SEC initiates investigation into Circle

The US Securities and Exchange Commission (SEC) has initiated an investigation into Circle. It said so in documents published on 4 October.

The company first reported interest from the regulator in August, but the information went unnoticed.

According to the new Form S-4, Circle received a subpoena in July 2021 demanding "documents and information regarding certain assets, customer programmes and operations".

Circle stressed that it was "cooperating fully" with the SEC as part of the investigation. The documents did not specify its scope or details.

Circle had earlier closed a $440m funding round, with investments provided by FTX, Digital Currency Group, Fidelity Management, Valor Capital Group and other venture capital firms.

In July it became known about Circle's plans to enter the stock market through a merger with SPAC Concord Acquisition Corp.

At the same time, the company also disclosed information about the USDC stablecoin, the issuer of which is a consortium of Centre, managed by Circle in conjunction with bitcoin exchange Coinbase. Most of the 'stablecoin' is backed by US dollars, with the remainder backed by bonds and other highly liquid assets.

Later, USDC reserves promised to be converted into dollars and treasury bills.

In August, CEO Jeremy Allaire said Circle would become a "commercial cryptocurrency bank with full reserves". Its operations will comply with requirements from the Fed, the US Treasury, the OCC and the FDIC.

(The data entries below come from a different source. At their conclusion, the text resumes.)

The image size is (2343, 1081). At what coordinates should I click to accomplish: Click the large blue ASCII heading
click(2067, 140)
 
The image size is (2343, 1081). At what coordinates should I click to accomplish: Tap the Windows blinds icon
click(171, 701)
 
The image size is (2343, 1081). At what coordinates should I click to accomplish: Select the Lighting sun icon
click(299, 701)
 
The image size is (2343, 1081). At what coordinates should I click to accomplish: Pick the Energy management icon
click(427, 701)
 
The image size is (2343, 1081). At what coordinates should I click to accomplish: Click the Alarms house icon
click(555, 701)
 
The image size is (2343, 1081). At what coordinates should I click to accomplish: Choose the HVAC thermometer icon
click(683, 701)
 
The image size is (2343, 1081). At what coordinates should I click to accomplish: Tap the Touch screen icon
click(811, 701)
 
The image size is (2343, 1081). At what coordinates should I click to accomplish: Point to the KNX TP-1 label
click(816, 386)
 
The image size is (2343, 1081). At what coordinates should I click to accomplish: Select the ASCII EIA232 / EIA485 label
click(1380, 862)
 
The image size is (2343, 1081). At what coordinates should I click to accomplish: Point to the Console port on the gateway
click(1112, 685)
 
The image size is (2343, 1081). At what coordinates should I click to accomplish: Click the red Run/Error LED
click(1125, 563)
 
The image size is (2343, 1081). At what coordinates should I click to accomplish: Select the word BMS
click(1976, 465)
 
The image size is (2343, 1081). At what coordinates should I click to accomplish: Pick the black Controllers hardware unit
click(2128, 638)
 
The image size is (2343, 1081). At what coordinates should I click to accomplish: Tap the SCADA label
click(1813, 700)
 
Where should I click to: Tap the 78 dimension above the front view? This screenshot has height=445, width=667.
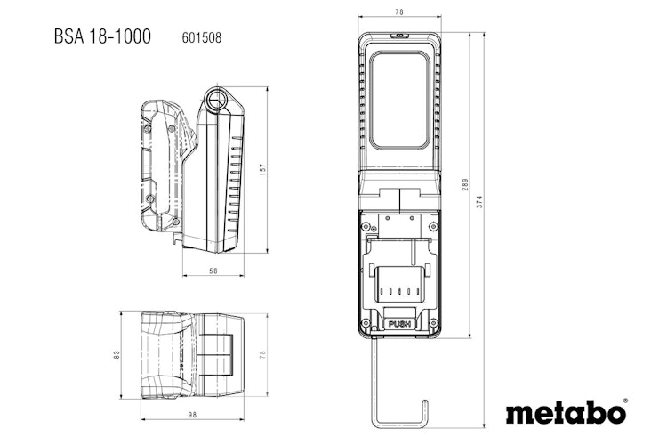(x=398, y=12)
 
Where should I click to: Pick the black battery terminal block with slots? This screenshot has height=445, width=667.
(x=398, y=287)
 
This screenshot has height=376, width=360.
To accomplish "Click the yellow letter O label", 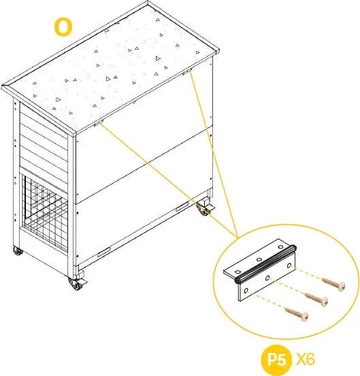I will point(63,28).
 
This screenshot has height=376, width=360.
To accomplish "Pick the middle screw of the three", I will point(317,298).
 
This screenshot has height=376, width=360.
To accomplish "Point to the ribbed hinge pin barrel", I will point(265,267).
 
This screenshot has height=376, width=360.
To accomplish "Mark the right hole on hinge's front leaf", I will point(291,265).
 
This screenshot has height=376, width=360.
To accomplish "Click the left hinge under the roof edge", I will point(99,123).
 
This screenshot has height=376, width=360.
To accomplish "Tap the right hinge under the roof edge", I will point(186,72).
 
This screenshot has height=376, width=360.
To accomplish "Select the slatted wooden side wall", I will point(44,136).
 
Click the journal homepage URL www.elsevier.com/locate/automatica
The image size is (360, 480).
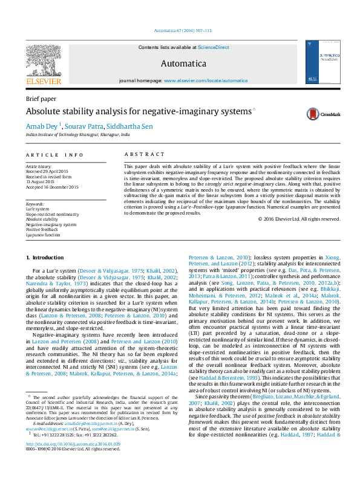(x=206, y=80)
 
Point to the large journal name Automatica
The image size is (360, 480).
(x=183, y=63)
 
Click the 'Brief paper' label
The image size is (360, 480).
(x=41, y=99)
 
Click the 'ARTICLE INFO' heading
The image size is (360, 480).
(x=54, y=155)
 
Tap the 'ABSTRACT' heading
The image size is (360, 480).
(x=144, y=155)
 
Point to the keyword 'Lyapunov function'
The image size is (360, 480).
(x=43, y=235)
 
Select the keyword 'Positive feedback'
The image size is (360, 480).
(x=42, y=230)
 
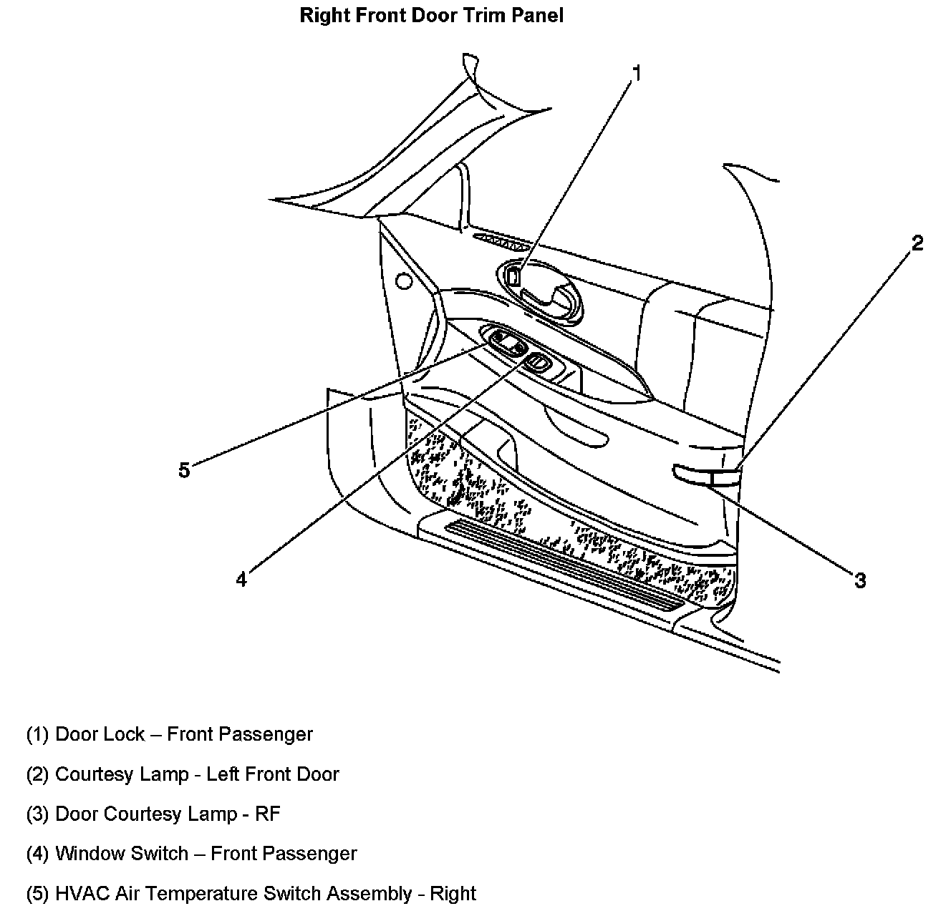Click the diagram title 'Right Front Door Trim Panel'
431,16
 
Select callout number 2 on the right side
917,243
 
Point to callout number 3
860,580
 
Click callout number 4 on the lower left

Recall that over the summer, US Treasury chief Janet Yellen called for an acceleration in the development of a regulatory framework for Stablecoin.

SEC Chairman Gary Gensler called stabelcoins "poker chips for casinos in the Wild West", and the US Senate said there was a need for full cash for these digital assets.

In October, WSJ sources said that US President Joe Biden's administration was exploring the possibility of including stablercoin issuers in the legal framework. They could face the same requirements used to regulate the banking industry.